2. They believed that God had placed his image in the midst of creation, in man and woman, not wholly in man nor wholly in woman, but in man and woman together. They believed that this was God’s selfie, the creation of man and woman. But what a confusing selfie! Because of course, questions immediately arise. What man and what woman? Tom Cruise or Nelson Mandela or Pol Pot or Buster Keaton or Albert Einstein or  Ludwig Van Beethoven, or Julius Caesar or Plato or Abdul Mohammed Saq? ( who’s that last one ? He’s my next door neighbour.) Hilary Clinton or  Sarah Palin or Marilyn Munroe, or Eleanor Roosevelt, or Mother Theresa, or Miley Cyrus or Joan of Arc or Cleopatra or Elma Taylor? ( Eh, who’s that last one? She as my first girlfriend.)  Did it mean powerful men and women rather than weak? Good people rather than bad? Or does it just mean that we should see God as the creator of humanity?

The Hebrew and Christian bibles in effect answer these questions by saying, yes, all of the above.

imageThe big story the Bible tells tries out the image of God as the creator of all worlds and all life but is forced to see contradictions in the story of a creator who is always being foiled by the wicked cunning of his precious human beings. Still the storytellers stick to their task and leave their readers to puzzle out the contradictions.

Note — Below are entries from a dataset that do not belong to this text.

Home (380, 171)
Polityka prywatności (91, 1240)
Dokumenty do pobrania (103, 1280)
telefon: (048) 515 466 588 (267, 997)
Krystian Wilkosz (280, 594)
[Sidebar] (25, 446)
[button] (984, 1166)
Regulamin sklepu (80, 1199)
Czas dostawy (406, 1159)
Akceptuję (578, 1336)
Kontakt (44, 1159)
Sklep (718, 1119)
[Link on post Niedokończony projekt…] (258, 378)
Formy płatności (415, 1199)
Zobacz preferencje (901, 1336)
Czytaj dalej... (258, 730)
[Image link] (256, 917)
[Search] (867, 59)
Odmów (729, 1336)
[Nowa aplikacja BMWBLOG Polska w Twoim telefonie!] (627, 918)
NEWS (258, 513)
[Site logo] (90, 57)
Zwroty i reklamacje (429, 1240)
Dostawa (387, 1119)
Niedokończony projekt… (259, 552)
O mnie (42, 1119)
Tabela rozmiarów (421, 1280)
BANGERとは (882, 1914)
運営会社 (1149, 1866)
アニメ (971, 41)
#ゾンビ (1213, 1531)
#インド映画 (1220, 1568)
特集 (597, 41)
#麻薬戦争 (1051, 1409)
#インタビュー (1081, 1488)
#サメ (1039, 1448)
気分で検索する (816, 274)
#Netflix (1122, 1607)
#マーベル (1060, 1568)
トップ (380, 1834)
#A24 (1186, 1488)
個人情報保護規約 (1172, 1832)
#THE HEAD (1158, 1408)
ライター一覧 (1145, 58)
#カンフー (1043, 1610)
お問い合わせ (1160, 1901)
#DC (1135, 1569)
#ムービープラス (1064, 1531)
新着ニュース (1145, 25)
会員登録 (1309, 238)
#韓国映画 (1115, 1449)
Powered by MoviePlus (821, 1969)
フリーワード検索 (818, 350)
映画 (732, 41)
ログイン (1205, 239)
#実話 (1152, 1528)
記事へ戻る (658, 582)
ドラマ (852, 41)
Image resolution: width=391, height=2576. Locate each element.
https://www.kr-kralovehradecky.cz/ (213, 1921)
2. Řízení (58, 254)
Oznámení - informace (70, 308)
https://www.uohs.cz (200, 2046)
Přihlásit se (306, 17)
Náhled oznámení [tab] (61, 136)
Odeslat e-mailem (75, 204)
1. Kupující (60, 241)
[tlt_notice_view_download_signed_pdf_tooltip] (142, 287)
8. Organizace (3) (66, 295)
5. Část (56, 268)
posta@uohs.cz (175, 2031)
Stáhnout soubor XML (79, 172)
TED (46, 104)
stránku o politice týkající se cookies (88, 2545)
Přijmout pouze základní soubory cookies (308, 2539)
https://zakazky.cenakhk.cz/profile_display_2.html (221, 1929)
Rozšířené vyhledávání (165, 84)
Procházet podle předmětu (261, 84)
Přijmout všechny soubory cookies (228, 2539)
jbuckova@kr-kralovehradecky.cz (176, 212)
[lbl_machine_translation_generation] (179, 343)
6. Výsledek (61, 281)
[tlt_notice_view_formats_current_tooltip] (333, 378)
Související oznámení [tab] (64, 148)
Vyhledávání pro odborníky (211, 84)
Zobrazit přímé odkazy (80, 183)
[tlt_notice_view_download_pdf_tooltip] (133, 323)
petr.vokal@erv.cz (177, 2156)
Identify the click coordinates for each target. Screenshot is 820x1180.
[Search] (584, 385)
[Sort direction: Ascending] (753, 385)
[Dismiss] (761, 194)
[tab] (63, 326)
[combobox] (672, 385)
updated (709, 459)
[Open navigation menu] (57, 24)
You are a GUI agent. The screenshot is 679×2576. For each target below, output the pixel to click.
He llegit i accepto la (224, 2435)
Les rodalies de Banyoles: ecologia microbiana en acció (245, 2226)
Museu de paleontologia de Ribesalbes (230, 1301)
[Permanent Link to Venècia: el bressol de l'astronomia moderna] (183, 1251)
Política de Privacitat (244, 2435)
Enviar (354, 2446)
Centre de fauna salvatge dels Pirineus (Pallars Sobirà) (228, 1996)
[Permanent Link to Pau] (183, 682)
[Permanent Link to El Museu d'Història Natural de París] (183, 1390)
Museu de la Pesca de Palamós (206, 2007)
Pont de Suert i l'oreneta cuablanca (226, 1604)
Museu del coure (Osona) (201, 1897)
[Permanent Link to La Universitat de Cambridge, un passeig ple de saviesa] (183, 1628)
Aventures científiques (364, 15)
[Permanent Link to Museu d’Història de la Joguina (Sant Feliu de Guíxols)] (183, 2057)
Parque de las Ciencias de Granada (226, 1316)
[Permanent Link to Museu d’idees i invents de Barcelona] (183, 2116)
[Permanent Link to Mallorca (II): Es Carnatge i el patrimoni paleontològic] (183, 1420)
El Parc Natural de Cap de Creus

They also tell stories of how God lets himself be seen in the lives of particular people, like Abraham Isaac and Jacob, or David or Solomon, not because they are perfect people but because they are prepared to allow that strange whisper to influence their lives. They become part of the story of how God is creating a good universe. This story therefore is not merely an invention, as it includes human lives. This means that it has real sex, real births, real pain, real blood, real death, in and through which, its storytellers and editors believed, the image of God becomes clearer, if only in the sense that all the easy, trite options are ruled out, and the non- human nature of the mysterious One becomes evident.

The story of Job is how a man pits his own notion of God’s justice, his own image of God, against God’s power, and finds himself utterly routed, brought to his knees, by a vision of a creative process beyond his understanding.

Jonah is the story of a pious Israelite who pits his own image of God’s exclusive love of Israel against God’s command to go to a foreign city, and finds himself utterly routed, by God’s perverse humour which has him swallowed by a whale before doing what he is told. Even  when he has done his duty with a bad grace, God laughs at his sulking.

A selfie I took today
A selfie I took today

Jesus, whom Christian believers see as the true image of God, also told stories which offered people new images of God. The most famous of these depicts God as an indulgent parent who unwisely lets one of his sons have his inheritance and independence early, enabling him to go off and make a mess of his life. When he eventually returns the daft old man is waiting for him and welcomes him back so enthusiastically that he insults his other son who has served him well. But when he is made to face his own folly, the father excuses his crazy love by saying it’s as if his son has come back from the dead.

Yes, that’s Jesus unflattering, almost blasphemous picture of God’s love for humanity, and we can only take it seriously because he, the righteous son, made his life an offering on behalf of all the unrighteous ones. The story of his life becomes for believers the true image of God. Does that mean that no other images of God have anything to add? Far from it. The story of Jesus is a shining image that enables us to see in other religions , philosophies and people, aspects of God we could not have known otherwise.